» **BRIEF**
Please print every record below exactly as it appears.

----- THE RECORDS -----

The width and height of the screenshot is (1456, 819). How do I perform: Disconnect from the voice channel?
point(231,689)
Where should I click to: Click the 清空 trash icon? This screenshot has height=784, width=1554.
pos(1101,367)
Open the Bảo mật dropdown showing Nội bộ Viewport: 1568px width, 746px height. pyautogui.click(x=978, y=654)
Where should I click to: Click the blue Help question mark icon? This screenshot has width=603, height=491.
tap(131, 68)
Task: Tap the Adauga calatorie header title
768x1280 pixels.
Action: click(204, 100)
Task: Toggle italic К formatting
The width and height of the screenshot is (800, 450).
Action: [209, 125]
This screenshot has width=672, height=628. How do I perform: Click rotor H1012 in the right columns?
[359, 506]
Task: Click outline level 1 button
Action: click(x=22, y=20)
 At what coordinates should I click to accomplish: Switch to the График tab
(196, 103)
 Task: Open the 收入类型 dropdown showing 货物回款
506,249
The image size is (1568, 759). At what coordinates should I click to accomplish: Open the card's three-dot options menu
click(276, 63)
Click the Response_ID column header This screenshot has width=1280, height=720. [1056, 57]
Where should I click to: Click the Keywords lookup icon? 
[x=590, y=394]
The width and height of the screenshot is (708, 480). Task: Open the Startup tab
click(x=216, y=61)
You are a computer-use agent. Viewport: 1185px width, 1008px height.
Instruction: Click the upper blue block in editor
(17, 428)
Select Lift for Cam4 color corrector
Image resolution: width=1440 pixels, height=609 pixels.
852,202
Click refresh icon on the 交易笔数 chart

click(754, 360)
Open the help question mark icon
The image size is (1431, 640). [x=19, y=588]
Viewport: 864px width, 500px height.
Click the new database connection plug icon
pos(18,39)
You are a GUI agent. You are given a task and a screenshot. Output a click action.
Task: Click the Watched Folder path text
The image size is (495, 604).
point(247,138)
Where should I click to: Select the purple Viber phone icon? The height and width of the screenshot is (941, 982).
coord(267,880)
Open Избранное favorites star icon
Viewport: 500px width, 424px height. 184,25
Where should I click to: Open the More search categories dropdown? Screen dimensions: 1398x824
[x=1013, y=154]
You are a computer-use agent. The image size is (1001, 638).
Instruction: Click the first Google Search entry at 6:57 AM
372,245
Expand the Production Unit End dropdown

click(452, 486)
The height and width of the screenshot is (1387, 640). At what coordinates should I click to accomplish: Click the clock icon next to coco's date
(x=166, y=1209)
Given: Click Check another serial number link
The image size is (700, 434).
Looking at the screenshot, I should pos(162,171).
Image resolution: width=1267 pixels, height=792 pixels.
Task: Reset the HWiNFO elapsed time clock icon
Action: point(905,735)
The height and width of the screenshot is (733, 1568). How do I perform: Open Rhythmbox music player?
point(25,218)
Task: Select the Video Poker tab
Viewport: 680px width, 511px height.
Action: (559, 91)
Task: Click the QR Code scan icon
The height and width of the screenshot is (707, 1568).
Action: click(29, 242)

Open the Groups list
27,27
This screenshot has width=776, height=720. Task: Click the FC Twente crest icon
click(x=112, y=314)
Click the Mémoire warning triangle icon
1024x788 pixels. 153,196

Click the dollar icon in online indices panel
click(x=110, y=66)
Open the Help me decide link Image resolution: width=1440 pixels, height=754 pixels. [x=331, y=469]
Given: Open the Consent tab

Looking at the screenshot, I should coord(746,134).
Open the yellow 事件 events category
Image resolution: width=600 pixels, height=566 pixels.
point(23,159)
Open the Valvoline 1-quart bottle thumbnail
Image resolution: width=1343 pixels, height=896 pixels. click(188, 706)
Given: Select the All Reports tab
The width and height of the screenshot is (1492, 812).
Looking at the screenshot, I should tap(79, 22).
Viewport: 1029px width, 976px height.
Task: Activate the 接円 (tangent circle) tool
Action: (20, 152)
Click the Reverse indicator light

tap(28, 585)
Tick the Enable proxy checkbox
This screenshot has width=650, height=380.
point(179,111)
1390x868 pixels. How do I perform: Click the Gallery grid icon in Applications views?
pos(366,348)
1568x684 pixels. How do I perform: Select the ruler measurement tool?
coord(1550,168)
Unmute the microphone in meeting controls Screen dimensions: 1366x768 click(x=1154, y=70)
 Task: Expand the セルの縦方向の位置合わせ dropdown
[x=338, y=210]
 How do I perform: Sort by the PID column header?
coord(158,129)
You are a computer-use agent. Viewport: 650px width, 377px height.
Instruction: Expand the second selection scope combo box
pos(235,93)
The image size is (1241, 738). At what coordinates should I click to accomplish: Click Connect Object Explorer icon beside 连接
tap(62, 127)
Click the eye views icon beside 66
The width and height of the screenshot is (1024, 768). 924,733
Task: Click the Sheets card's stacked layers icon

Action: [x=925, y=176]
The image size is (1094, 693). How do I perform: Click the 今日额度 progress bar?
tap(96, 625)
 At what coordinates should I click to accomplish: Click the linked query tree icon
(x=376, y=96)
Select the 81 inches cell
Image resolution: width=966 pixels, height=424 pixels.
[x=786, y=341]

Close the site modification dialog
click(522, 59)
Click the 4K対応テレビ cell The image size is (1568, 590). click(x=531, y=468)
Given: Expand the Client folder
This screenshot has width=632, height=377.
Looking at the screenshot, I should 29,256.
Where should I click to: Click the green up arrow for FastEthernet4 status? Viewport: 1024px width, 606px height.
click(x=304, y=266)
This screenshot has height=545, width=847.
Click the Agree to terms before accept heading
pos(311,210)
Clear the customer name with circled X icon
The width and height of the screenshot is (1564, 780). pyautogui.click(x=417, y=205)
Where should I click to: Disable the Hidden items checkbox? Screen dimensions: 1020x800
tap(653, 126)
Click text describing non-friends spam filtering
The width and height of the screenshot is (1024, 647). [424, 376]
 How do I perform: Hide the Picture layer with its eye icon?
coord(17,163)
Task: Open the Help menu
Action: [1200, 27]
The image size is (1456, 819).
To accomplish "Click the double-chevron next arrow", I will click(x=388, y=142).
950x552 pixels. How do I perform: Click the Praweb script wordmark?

-----

» **TASK RESULT**
The width and height of the screenshot is (1456, 819). How do I perform: Disconnect from the voice channel?
point(231,689)
Where should I click to: Click the 清空 trash icon? This screenshot has height=784, width=1554.
pos(1101,367)
Open the Bảo mật dropdown showing Nội bộ Viewport: 1568px width, 746px height. pyautogui.click(x=978, y=654)
Where should I click to: Click the blue Help question mark icon? This screenshot has width=603, height=491.
tap(131, 68)
Task: Tap the Adauga calatorie header title
768x1280 pixels.
Action: click(204, 100)
Task: Toggle italic К formatting
The width and height of the screenshot is (800, 450).
Action: [209, 125]
This screenshot has width=672, height=628. How do I perform: Click rotor H1012 in the right columns?
[359, 506]
Task: Click outline level 1 button
Action: click(x=22, y=20)
 At what coordinates should I click to accomplish: Switch to the График tab
(196, 103)
 Task: Open the 收入类型 dropdown showing 货物回款
506,249
The image size is (1568, 759). At what coordinates should I click to accomplish: Open the card's three-dot options menu
click(276, 63)
Click the Response_ID column header This screenshot has width=1280, height=720. [1056, 57]
Where should I click to: Click the Keywords lookup icon? 
[x=590, y=394]
The width and height of the screenshot is (708, 480). Task: Open the Startup tab
click(x=216, y=61)
You are a computer-use agent. Viewport: 1185px width, 1008px height.
Instruction: Click the upper blue block in editor
(17, 428)
Select Lift for Cam4 color corrector
Image resolution: width=1440 pixels, height=609 pixels.
852,202
Click refresh icon on the 交易笔数 chart

click(754, 360)
Open the help question mark icon
The image size is (1431, 640). [x=19, y=588]
Viewport: 864px width, 500px height.
Click the new database connection plug icon
pos(18,39)
You are a GUI agent. You are given a task and a screenshot. Output a click action.
Task: Click the Watched Folder path text
The image size is (495, 604).
point(247,138)
Where should I click to: Select the purple Viber phone icon? The height and width of the screenshot is (941, 982).
coord(267,880)
Open Избранное favorites star icon
Viewport: 500px width, 424px height. 184,25
Where should I click to: Open the More search categories dropdown? Screen dimensions: 1398x824
[x=1013, y=154]
You are a computer-use agent. The image size is (1001, 638).
Instruction: Click the first Google Search entry at 6:57 AM
372,245
Expand the Production Unit End dropdown

click(452, 486)
The height and width of the screenshot is (1387, 640). At what coordinates should I click to accomplish: Click the clock icon next to coco's date
(x=166, y=1209)
Given: Click Check another serial number link
The image size is (700, 434).
Looking at the screenshot, I should pos(162,171).
Image resolution: width=1267 pixels, height=792 pixels.
Task: Reset the HWiNFO elapsed time clock icon
Action: point(905,735)
The height and width of the screenshot is (733, 1568). How do I perform: Open Rhythmbox music player?
point(25,218)
Task: Select the Video Poker tab
Viewport: 680px width, 511px height.
Action: (559, 91)
Task: Click the QR Code scan icon
The height and width of the screenshot is (707, 1568).
Action: click(29, 242)

Open the Groups list
27,27
This screenshot has width=776, height=720. Task: Click the FC Twente crest icon
click(x=112, y=314)
Click the Mémoire warning triangle icon
1024x788 pixels. 153,196

Click the dollar icon in online indices panel
click(x=110, y=66)
Open the Help me decide link Image resolution: width=1440 pixels, height=754 pixels. [x=331, y=469]
Given: Open the Consent tab

Looking at the screenshot, I should coord(746,134).
Open the yellow 事件 events category
Image resolution: width=600 pixels, height=566 pixels.
point(23,159)
Open the Valvoline 1-quart bottle thumbnail
Image resolution: width=1343 pixels, height=896 pixels. click(188, 706)
Given: Select the All Reports tab
The width and height of the screenshot is (1492, 812).
Looking at the screenshot, I should tap(79, 22).
Viewport: 1029px width, 976px height.
Task: Activate the 接円 (tangent circle) tool
Action: (20, 152)
Click the Reverse indicator light

tap(28, 585)
Tick the Enable proxy checkbox
This screenshot has width=650, height=380.
point(179,111)
1390x868 pixels. How do I perform: Click the Gallery grid icon in Applications views?
pos(366,348)
1568x684 pixels. How do I perform: Select the ruler measurement tool?
coord(1550,168)
Unmute the microphone in meeting controls Screen dimensions: 1366x768 click(x=1154, y=70)
 Task: Expand the セルの縦方向の位置合わせ dropdown
[x=338, y=210]
 How do I perform: Sort by the PID column header?
coord(158,129)
You are a computer-use agent. Viewport: 650px width, 377px height.
Instruction: Expand the second selection scope combo box
pos(235,93)
The image size is (1241, 738). At what coordinates should I click to accomplish: Click Connect Object Explorer icon beside 连接
tap(62, 127)
Click the eye views icon beside 66
The width and height of the screenshot is (1024, 768). 924,733
Task: Click the Sheets card's stacked layers icon

Action: [x=925, y=176]
The image size is (1094, 693). How do I perform: Click the 今日额度 progress bar?
tap(96, 625)
 At what coordinates should I click to accomplish: Click the linked query tree icon
(x=376, y=96)
Select the 81 inches cell
Image resolution: width=966 pixels, height=424 pixels.
[x=786, y=341]

Close the site modification dialog
click(522, 59)
Click the 4K対応テレビ cell The image size is (1568, 590). click(x=531, y=468)
Given: Expand the Client folder
This screenshot has width=632, height=377.
Looking at the screenshot, I should 29,256.
Where should I click to: Click the green up arrow for FastEthernet4 status? Viewport: 1024px width, 606px height.
click(x=304, y=266)
This screenshot has height=545, width=847.
Click the Agree to terms before accept heading
pos(311,210)
Clear the customer name with circled X icon
The width and height of the screenshot is (1564, 780). pyautogui.click(x=417, y=205)
Where should I click to: Disable the Hidden items checkbox? Screen dimensions: 1020x800
tap(653, 126)
Click text describing non-friends spam filtering
The width and height of the screenshot is (1024, 647). [424, 376]
 How do I perform: Hide the Picture layer with its eye icon?
coord(17,163)
Task: Open the Help menu
Action: [1200, 27]
The image size is (1456, 819).
To accomplish "Click the double-chevron next arrow", I will click(x=388, y=142).
950x552 pixels. How do I perform: Click the Praweb script wordmark?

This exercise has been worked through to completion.